┌──

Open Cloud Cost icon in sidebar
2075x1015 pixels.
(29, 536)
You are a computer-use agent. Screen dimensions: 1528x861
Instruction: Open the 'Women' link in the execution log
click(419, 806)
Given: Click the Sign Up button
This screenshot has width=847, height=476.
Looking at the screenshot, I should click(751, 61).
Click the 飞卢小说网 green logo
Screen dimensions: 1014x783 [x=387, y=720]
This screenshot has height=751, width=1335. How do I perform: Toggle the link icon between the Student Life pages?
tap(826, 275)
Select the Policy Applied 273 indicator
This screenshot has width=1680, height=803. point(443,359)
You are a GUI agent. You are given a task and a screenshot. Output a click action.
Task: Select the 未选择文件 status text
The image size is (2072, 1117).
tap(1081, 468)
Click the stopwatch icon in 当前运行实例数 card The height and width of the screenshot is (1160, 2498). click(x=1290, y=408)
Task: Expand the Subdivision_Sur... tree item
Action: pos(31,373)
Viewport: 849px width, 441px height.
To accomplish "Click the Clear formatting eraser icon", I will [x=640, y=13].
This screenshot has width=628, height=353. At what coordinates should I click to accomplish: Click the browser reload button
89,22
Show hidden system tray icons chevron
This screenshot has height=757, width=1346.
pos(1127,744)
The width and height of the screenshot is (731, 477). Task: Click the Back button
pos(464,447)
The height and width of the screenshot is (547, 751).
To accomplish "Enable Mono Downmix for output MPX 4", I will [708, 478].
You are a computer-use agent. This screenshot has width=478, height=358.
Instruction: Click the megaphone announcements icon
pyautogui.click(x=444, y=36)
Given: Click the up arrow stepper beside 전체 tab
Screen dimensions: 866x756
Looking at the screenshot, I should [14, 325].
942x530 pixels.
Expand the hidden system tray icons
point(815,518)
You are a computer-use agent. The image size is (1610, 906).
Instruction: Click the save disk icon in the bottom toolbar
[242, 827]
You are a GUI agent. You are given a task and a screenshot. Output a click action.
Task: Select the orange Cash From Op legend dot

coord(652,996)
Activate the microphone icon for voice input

└──

Assignment:
Give back the entire listing exactly as it was written.

Your response:
Open Cloud Cost icon in sidebar
2075x1015 pixels.
(29, 536)
You are a computer-use agent. Screen dimensions: 1528x861
Instruction: Open the 'Women' link in the execution log
click(419, 806)
Given: Click the Sign Up button
This screenshot has width=847, height=476.
Looking at the screenshot, I should click(751, 61).
Click the 飞卢小说网 green logo
Screen dimensions: 1014x783 [x=387, y=720]
This screenshot has height=751, width=1335. How do I perform: Toggle the link icon between the Student Life pages?
tap(826, 275)
Select the Policy Applied 273 indicator
This screenshot has width=1680, height=803. point(443,359)
You are a GUI agent. You are given a task and a screenshot. Output a click action.
Task: Select the 未选择文件 status text
The image size is (2072, 1117).
tap(1081, 468)
Click the stopwatch icon in 当前运行实例数 card The height and width of the screenshot is (1160, 2498). click(x=1290, y=408)
Task: Expand the Subdivision_Sur... tree item
Action: pos(31,373)
Viewport: 849px width, 441px height.
To accomplish "Click the Clear formatting eraser icon", I will [x=640, y=13].
This screenshot has width=628, height=353. At what coordinates should I click to accomplish: Click the browser reload button
89,22
Show hidden system tray icons chevron
This screenshot has height=757, width=1346.
pos(1127,744)
The width and height of the screenshot is (731, 477). Task: Click the Back button
pos(464,447)
The height and width of the screenshot is (547, 751).
To accomplish "Enable Mono Downmix for output MPX 4", I will [708, 478].
You are a computer-use agent. This screenshot has width=478, height=358.
Instruction: Click the megaphone announcements icon
pyautogui.click(x=444, y=36)
Given: Click the up arrow stepper beside 전체 tab
Screen dimensions: 866x756
Looking at the screenshot, I should [14, 325].
942x530 pixels.
Expand the hidden system tray icons
point(815,518)
You are a computer-use agent. The image size is (1610, 906).
Instruction: Click the save disk icon in the bottom toolbar
[242, 827]
You are a GUI agent. You are given a task and a screenshot. Output a click action.
Task: Select the orange Cash From Op legend dot

coord(652,996)
Activate the microphone icon for voice input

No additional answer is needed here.